There Will Be Blood

  • Hallo,


    Normalerweise werden ja im Forum eher weniger Kino und Fernsehn diskutiert - was eigentlich auch ganz gut so ist!
    Gestern sah ich jedoch einen künstlerisch recht hochwertigen Film, der mich jedoch recht verzweifelt und verwirrt zurückliess...


    There will be blood



    Ich habe ihn kurz in "Was hört ihr gerade jetzt" angesprochen und einige Resonanz bekommen. Ich habe zunächst, um den Thread nicht zu vermüllen per PN mit austauschwilligen Kontakt aufgenommen. Von Fairy kam der Vorschlag das ganze doch öffentlich zu führen, da uns beide weitere Meinungen interessieren würden und eine organische Diskussion sicherlich bessere "Ergebnisse" erzielt...!

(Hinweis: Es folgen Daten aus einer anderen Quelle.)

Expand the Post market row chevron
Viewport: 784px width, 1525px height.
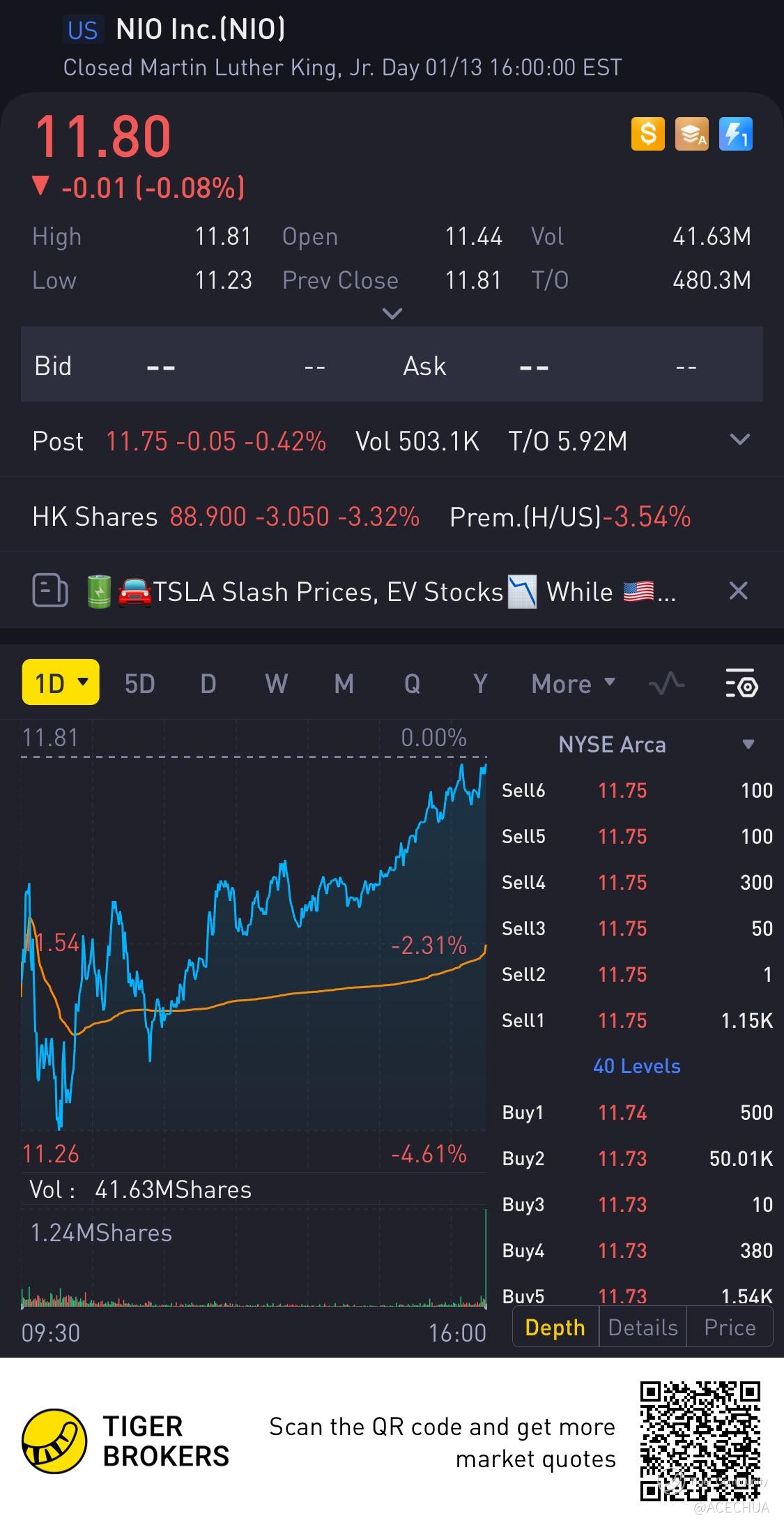[739, 439]
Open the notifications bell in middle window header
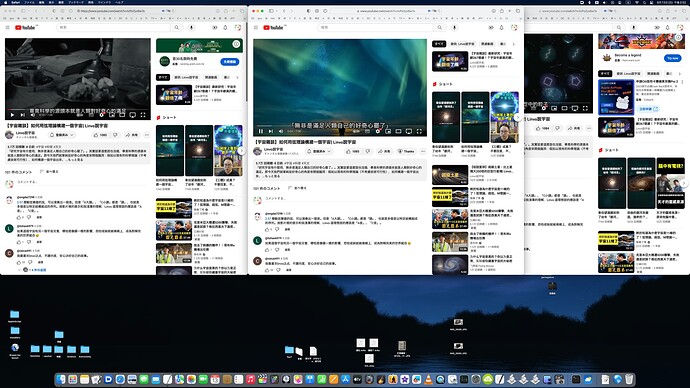The image size is (690, 388). pyautogui.click(x=501, y=27)
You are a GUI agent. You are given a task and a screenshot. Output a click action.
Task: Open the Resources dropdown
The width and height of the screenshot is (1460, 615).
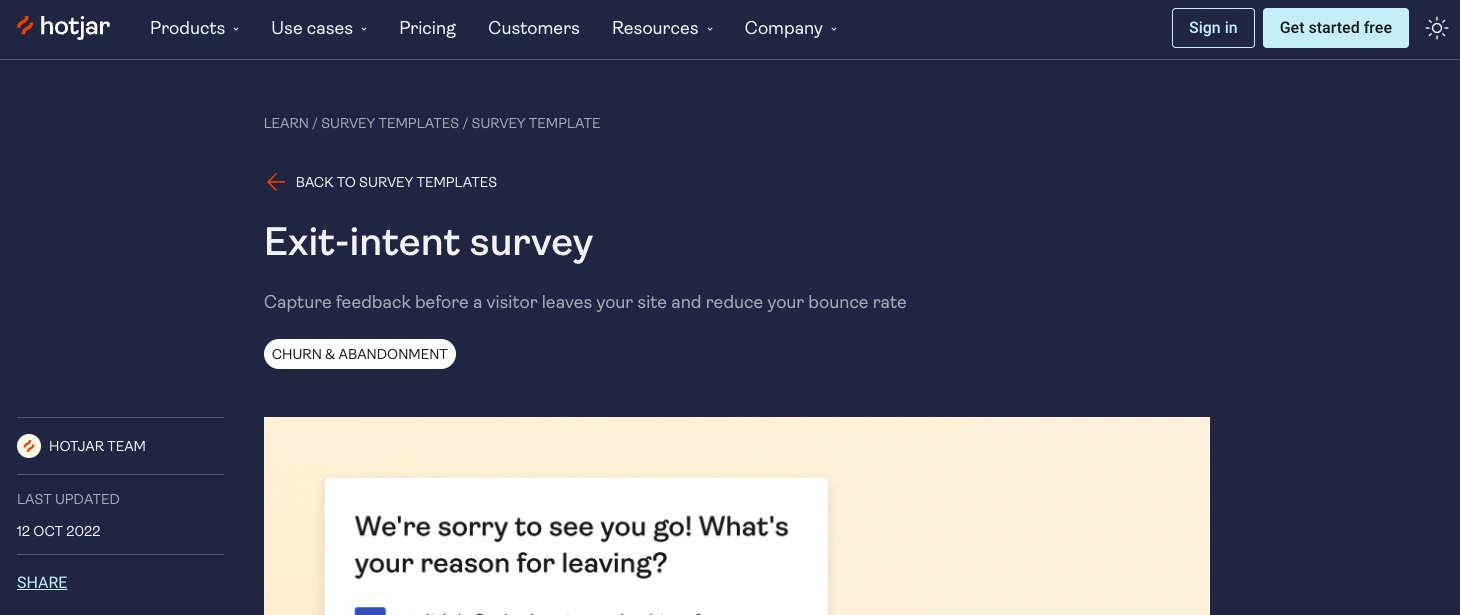[x=661, y=28]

    Der Film hat zunächst einmal nichts mit Musik zu tun, besitzt aber eine sehr ansprechende Filmmusik, welche vermutlich auch verstärkt symbolischen Charakter besitzt. Aus eher dissonanten Klangteppichen löst sich an zwei entscheidenden Stellen das heitere Finale aus Brahms Violinkonzert heraus.
    Auch wurden nebst der eigens für den Film komponierten Musik
    ein oder zwei Stücke von arvo Pärt verwendet. (Ich meine eines ist das mit dem schnellen, etüdenhaften Cello-Soli, welche kurz aber hart von einigen Klavierakkorden unterbrochen werden - wie heißt das Stück?)


    Kurz zum Inhalt:
    "Im Jahre 1898 gräbt der emsige Daniel Plainview (Daniel Day-Lewis) erfolgreich nach Gold, doch damit gibt er sich nicht zufrieden. Ein gutes Dutzend Jahre später ist aus ihm ein bekannter Unternehmer nebst Adoptivsohn, H.W. (Dillon Freasier) genannt, geworden. Öl hat ihn mit solidem Reichtum ausgestattet. Eines Nachts begibt sich der naive Paul Sunday (Paul Dano) zu ihm und seinem Geschäftspartner Hamilton (Ciarán Hinds) und berichtet, unter der Erde des Grundbesitzes seiner Eltern seien schier unendliche Mengen an dem schwarzen Rohstoff vorhanden. Wie es sich herausstellt, hat der Unbekannte die Wahrheit gesprochen und Plainview wittert seine große Chance. Nahezu mühelos überzeugt er die Familie Sunday, ihm ihre Ranch zu verkaufen, einzig Pauls obsessiv religiöser Zwillingsbruder Eli (ebenfalls Paul Dano) ist widerwillig und verlangt eine Spende für die Kirche der Gemeinde. Kurz nachdem die Bohrarbeiten begonnen haben, kommt es zu einem folgenschweren Unfall, bei dem ein Arbeiter sein Leben und H.W. sein Gehör verliert. Die Befürchtungen des sich berufen fühlenden Eli scheinen bestätigt." (filmstarts.de)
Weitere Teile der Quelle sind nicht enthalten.